Film Review: “The Colony” Creates Compelling Environment, Even If Concept Shines More Than Characters
Written by: Matt Patti | August 26th, 2021
The Colony (Tim Fehlbaum, 2021) 2½ out of 4 stars.
Director Tim Fehlbaum’s The Colony clearly takes inspiration from other dystopian works that have come before it, yet it offers its own unique flair. In the film, Earth has been abandoned due to an onslaught of pandemics, climate-change events, and wars. The elite members of the human race have been evacuated and now live on a distant planet in the Kepler system. Years later, they send a mission back to Earth to investigate if it is once again habitable. The first mission, Ulysses 1, unfortunately fails, as contact is lost and no one knows if anyone on the expedition survived. Now, a second mission, Ulysses 2, is launched. Among those taking part in the Ulysses 2 mission is Blake (Nora Arnezeder, Army of the Dead), the daughter of one of the Ulysses 1 astronauts. Blake is driven and focused, venturing out to Earth to assess living conditions and also search for any remnants of Ulysses 1, holding out hope of finding her father.
The Colony offers vivid, impressive visuals of a post-apocalyptic Earth. A daunting score accompanies many of the dreary shots of what the planet has become, as it is no longer the world that the Kepler humans once recognized. All technical elements of the film are up to par, and though they aren’t quite on the level of some larger sci-fi epics, the atmosphere works well for the plot. The mission of searching for life, and more specifically, evidence that procreation is possible, is Blake and her colleagues’ main goal. However, their plans are soon upended when they are captured by a band of survivors still inhabiting the Earth. These scavenger-like humans are quite different than those that are on Kepler, speaking in a guttural language and living a gritty lifestyle. It’s quite intriguing to see how this group survives and to see their way of life. Blake discovers many surprising truths about this new world and there are twists, some predictable, some not so much, that keep the viewer invested.

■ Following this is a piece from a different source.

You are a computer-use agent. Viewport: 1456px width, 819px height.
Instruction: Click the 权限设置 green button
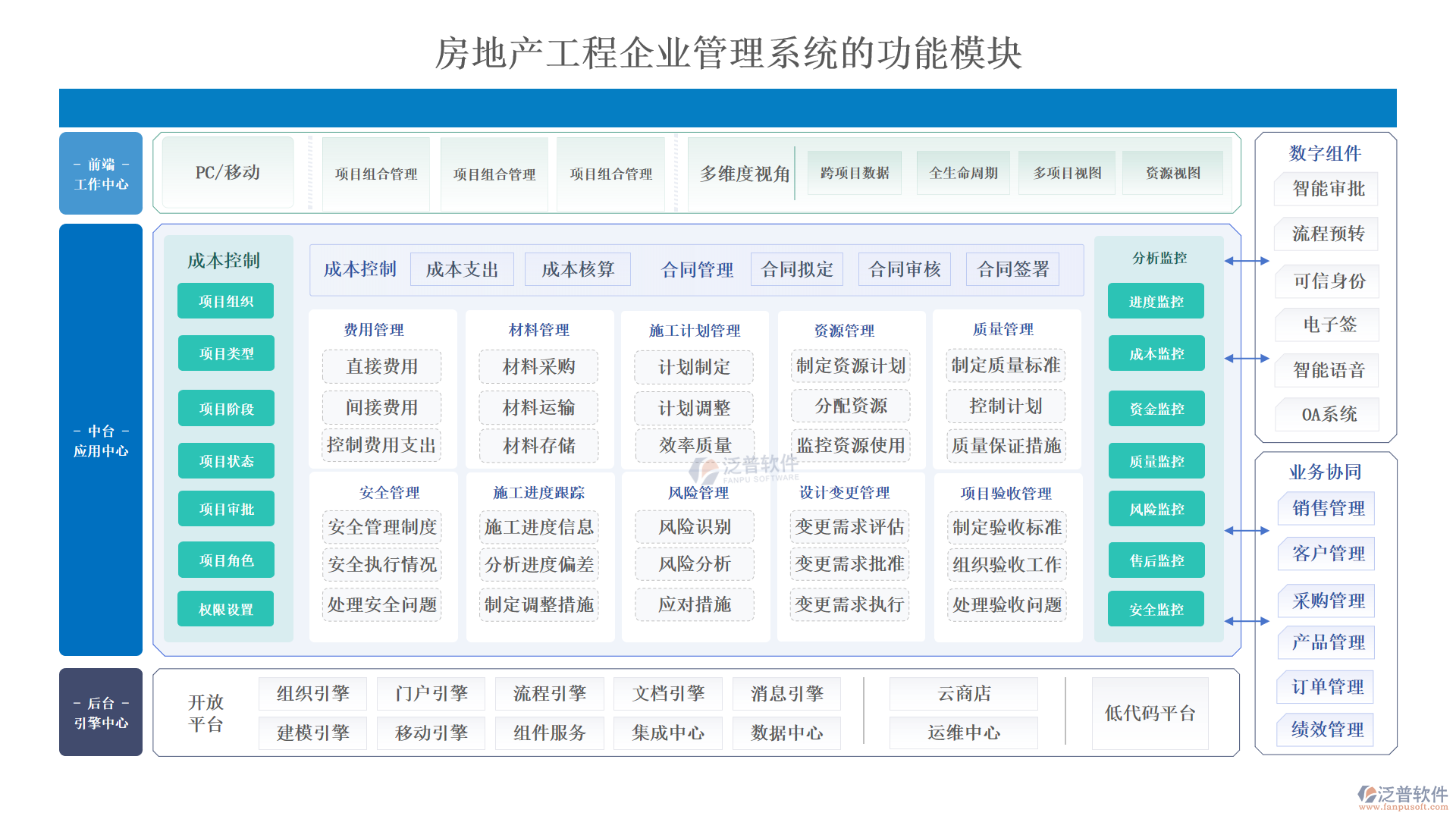pyautogui.click(x=225, y=609)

The visuals and the plot keep the film afloat, but, sadly, the characters hold it back from being a truly memorable sci-fi experience. They all work well enough for the story, but none of them stand out as layered or distinctive enough to invoke more than a standard interest. Blake’s noteworthy connection to Ulysses 1 and her emotional aim to find her father makes her the film’s most compelling character, for sure, but there are few specific character traits that make her character stand out to the audience. Arnezeder delivers a fine performance, but Blake is just not the most inspiring, invigorating central character. But perhaps she doesn’t need to be such a strong protagonist. Blake is faced with many difficult decisions throughout, and someone in her predicament, traversing a planet of unknowns, likely would act exactly the way she does: cautious, confused, and piecing things together one step at a time.
Overall, The Colony does what it sets out to do. The film plays well within the confines of its environment, though I do think the film could benefit from exploring more of the new Earth and pushing the boundaries a bit further. The characters also could be given a bit more attention, but they also work well for the most part in the grounded, bleak setting of the film. Though the movie feels derivative of many similar sci-fi flicks, its plot is distinctive enough to hold interest with its twists and turns. The Colony ultimately functions as an enjoyable, thought-provoking work of science fiction that has an eerily realistic feel to it.